The bacterium transmits from an infected rat (or other mammalian host) to a susceptible rat flea (or other arthropod vector) through a blood meal, and is then transmitted from an infected flea to another susceptible rat through direct contact with the infectious feces or tissues of the vector. Transmission through contact with arthropod feces may be through an open wound, the respiratory tract (inhalation), or the conjunctivae of the mammalian host. There is evidence that flea bite transmission is possible as well after the bacterium undergoes a certain incubation period in the arthropod vector. Female fleas can also pass the infection onto offspring through transovarial transmission. R. typhi appears to be in a truly commensal relationship with these insect and non-human hosts, as it only produces an asymptomatic infection that has no effect on host life span or reproductivity. Because of its versatility in transmission, the R. typhi bacterium is very successful in perpetuating its numbers in endemic regions.

=== Zoonotic potential ===
As with all rickettsiae species, R. typhi is a zoonotic agent with humans serving as aberrant dead-end hosts, and thus do not play an ecological role in the bacterium's transmission and lifecycle. Humans are most commonly infected through flea and rat R. typhi carriers in indoor environments, typically affecting individuals in occupations or living conditions that surround heavy rodent and flea populations. The murine typhus disease is generally considered a mild affliction, with a 4% case fatality rate in untreated patients. Proper murine typhus oversight is especially critical in elderly patients that often require hospitalization as the disease progresses.

== Diagnosis and identification ==
The laboratory tests available for the diagnosis of Rickettsial species includes: shell vial assay, PCR-based detection, immunodetection, circulating endothelial cells, and serodiagnostic tests such as the Weil-Felix test, CF test, ELISA, microimmunofluorescence, immunoperoxidase, line blot and Western immunoblot tests.

Traditionally, the diagnosis of Rickettsia was based on serology However, serologic tests take about 15 days after the onset of symptoms for there to be diagnostically significant titers of R. tyhpi.
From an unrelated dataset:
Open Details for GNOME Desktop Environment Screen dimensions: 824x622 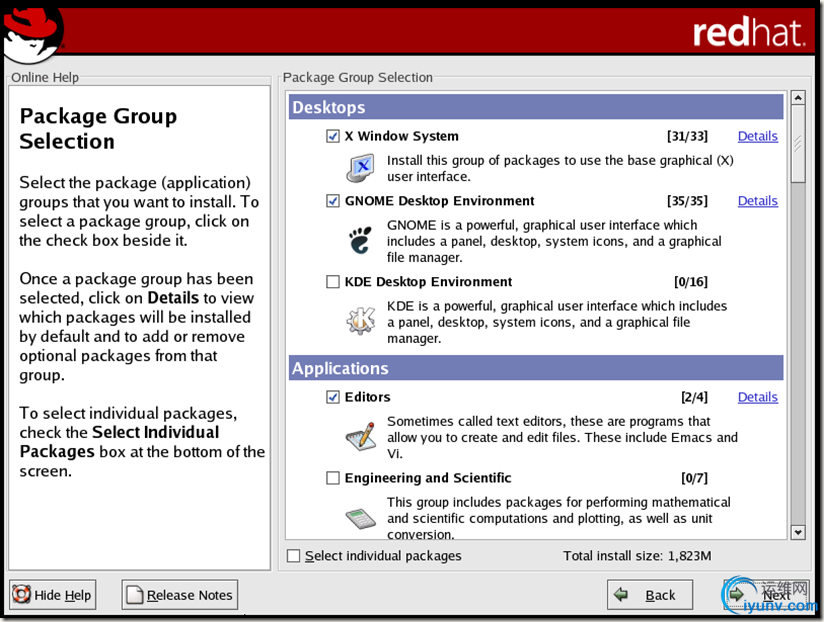pos(757,201)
And so the diagnosis is often confirmed after the patient has either recovered or died. R. typhi are not able to grow in axenic or sterile conditions, and must be grown in tissue, or embryo samples. Even when stringent physiologic conditions are met, when grown in media that mimics the environment of host cytoplasm, pathogen activity cannot survive very long. A common method for growing R. typhi is through the yolk sacs of embryonic eggs.

Laboratory techniques such as real-time PCR and microimmunofluorescence can be used to identify Rickettsia down to the species level. Microimmunofluorescence is a highly sensitive test that is often used in endemic areas to confirm infection by R. typhi. The use of real-time PCR can allow for the detection and confirmation of R. typhi earlier than serological tests. Membrane protein ompB and prsA  gene fragments have been shown to be identifiable markers in qPCR for R. typhi.

Vitellus or "yolk" of an embryonic egg is a commonly used site for growth of the obligate intracellular bacterium R. typhi

=== Differentiation from R. prowazekii ===
Symptoms of R. typhi and R. prowazekii can be very similar, with R. typhi infections usually being less severe. R. typhi and its typhus group member R. prowazekii are composed of very similar genomes, R. typhi can be differentiated from R. prowazekii by 12000 base pairs inserted into R. prowazekii. There are various methods to differentiate among the typhus group members. One method is through restriction fragment length polymorphism (RFLP), which can differentiate the two species based on the ompB gene and associated enzymes, which has a unique sequence for each species. Serological methods are also useful. It has been shown that utilizing indirect fluorescent antibody assays and western blot analysis together provide reliable differentiation among the species. Serum cross-adsorbent analysis alone is also a reliable method for differentiation, as cross reaction between the two species is common.